Extracted records:
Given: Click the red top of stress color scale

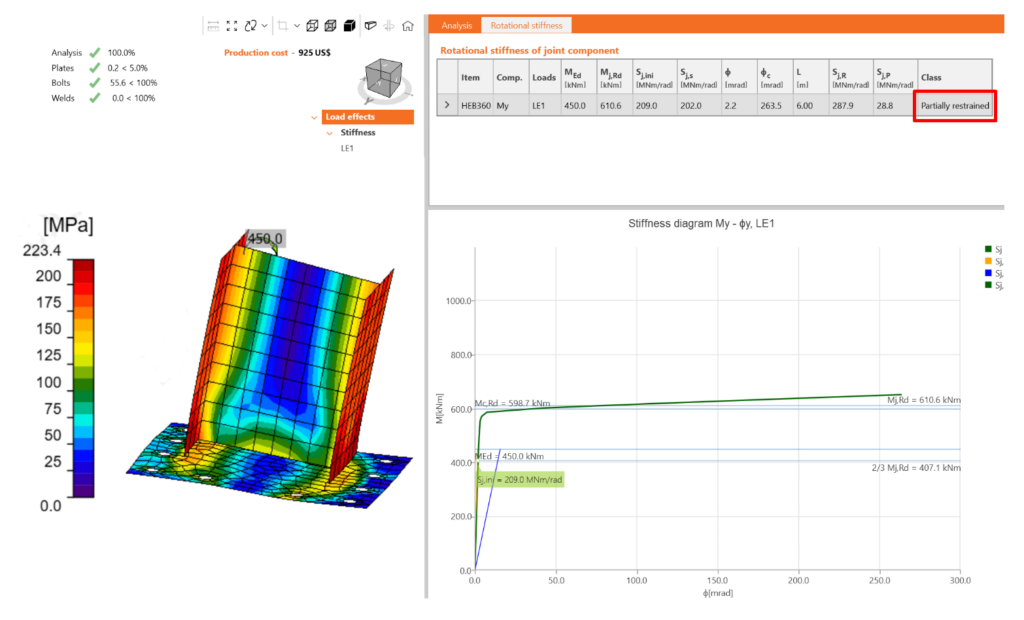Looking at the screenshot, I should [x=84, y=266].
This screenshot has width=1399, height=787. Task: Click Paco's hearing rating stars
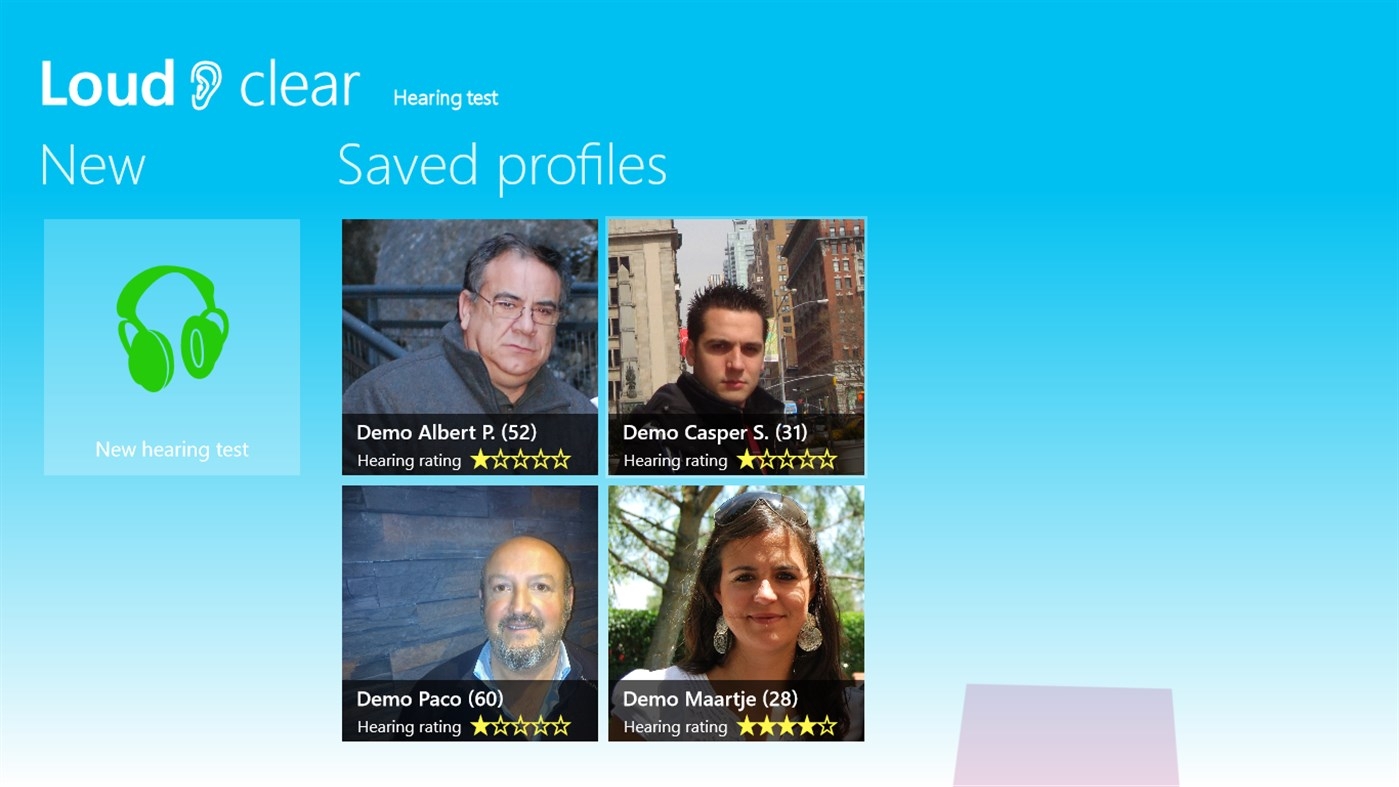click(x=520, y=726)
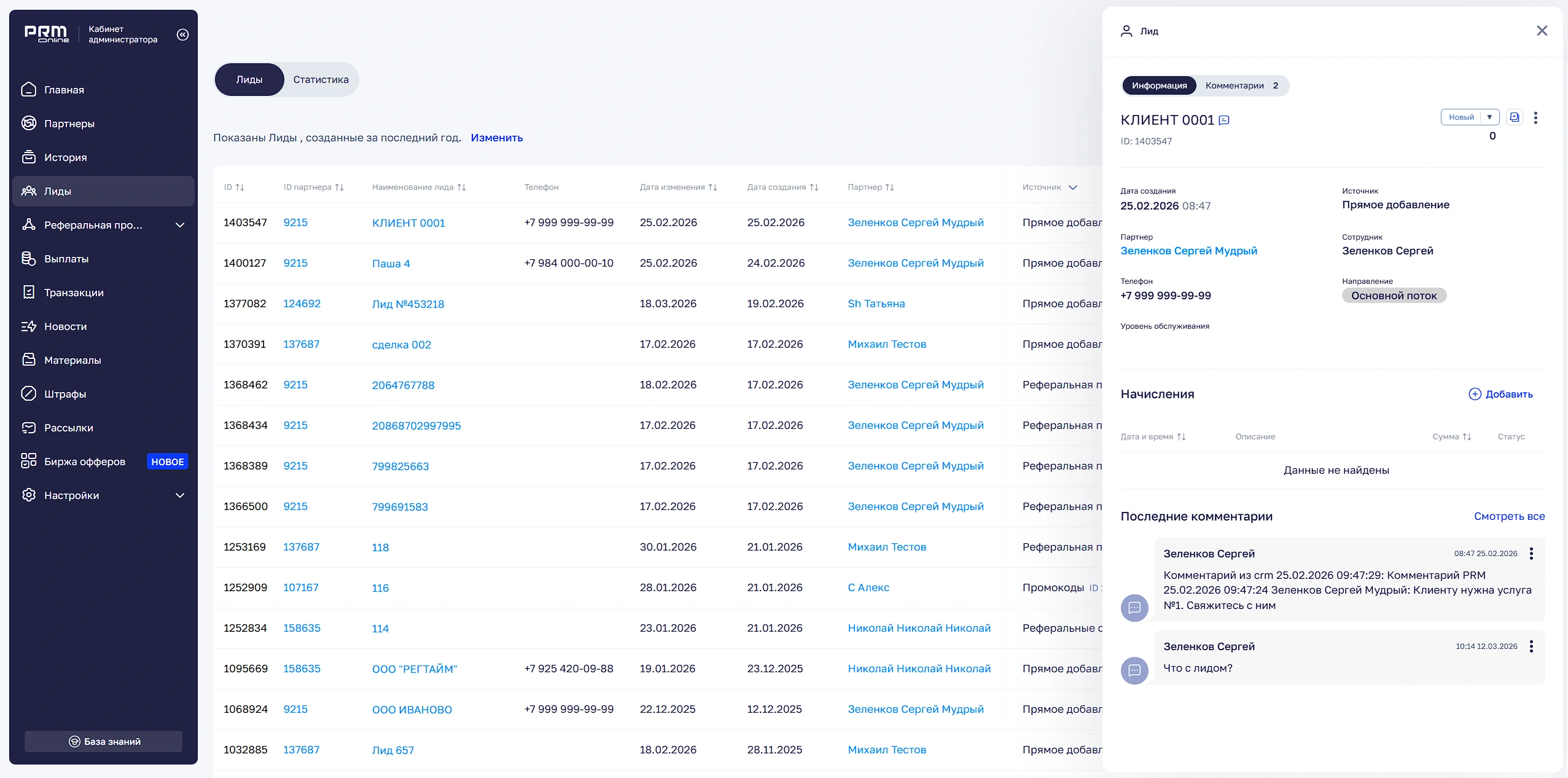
* * *
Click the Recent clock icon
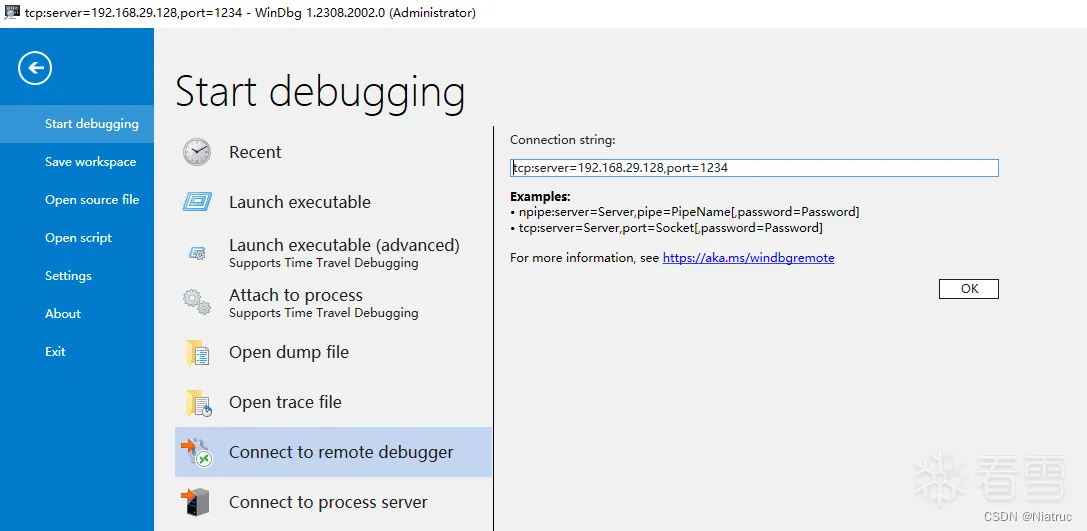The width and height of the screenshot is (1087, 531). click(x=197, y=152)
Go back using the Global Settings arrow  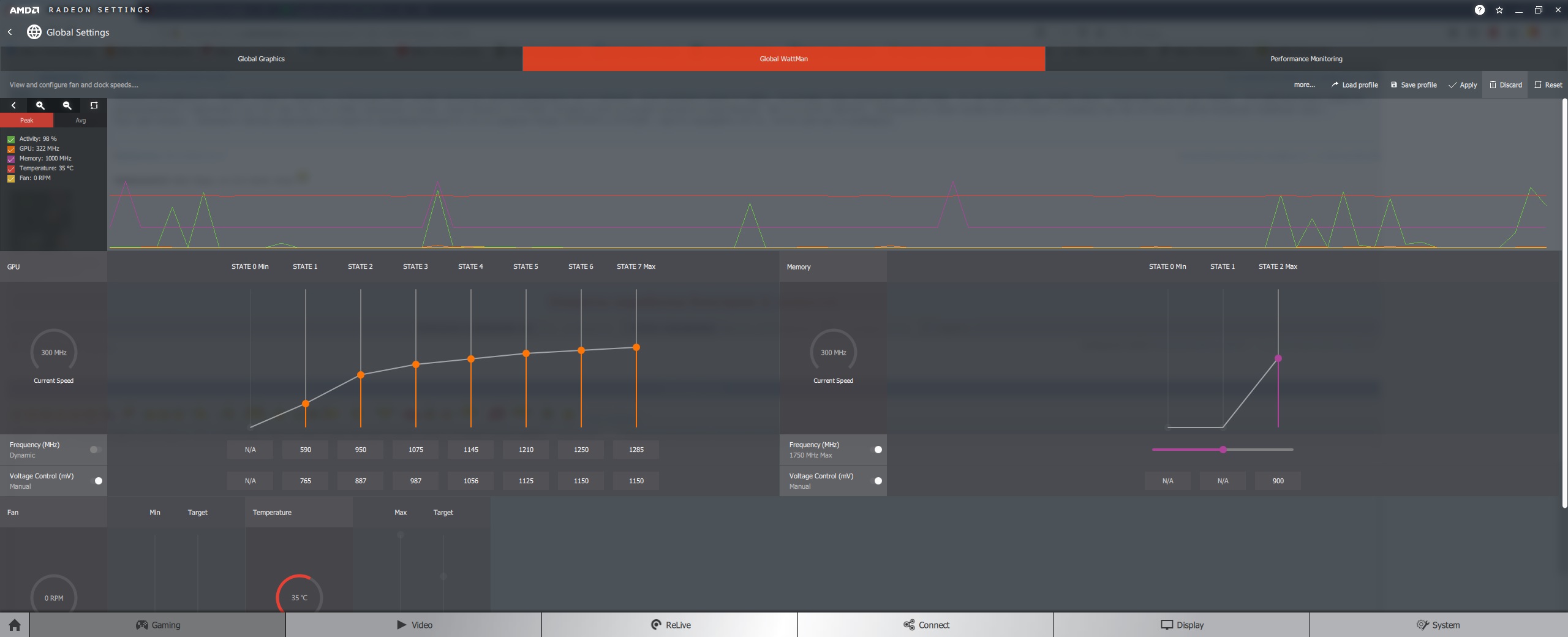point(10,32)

Request: Reproduce the lines above, beginning at the line that contains "Given: Click the" and stopping after the line that contains "click(x=520, y=726)", with the pictures omitted.

Answer to the problem:
Given: Click the red top of stress color scale

Looking at the screenshot, I should [x=84, y=266].
This screenshot has width=1399, height=787. Task: Click Paco's hearing rating stars
click(x=520, y=726)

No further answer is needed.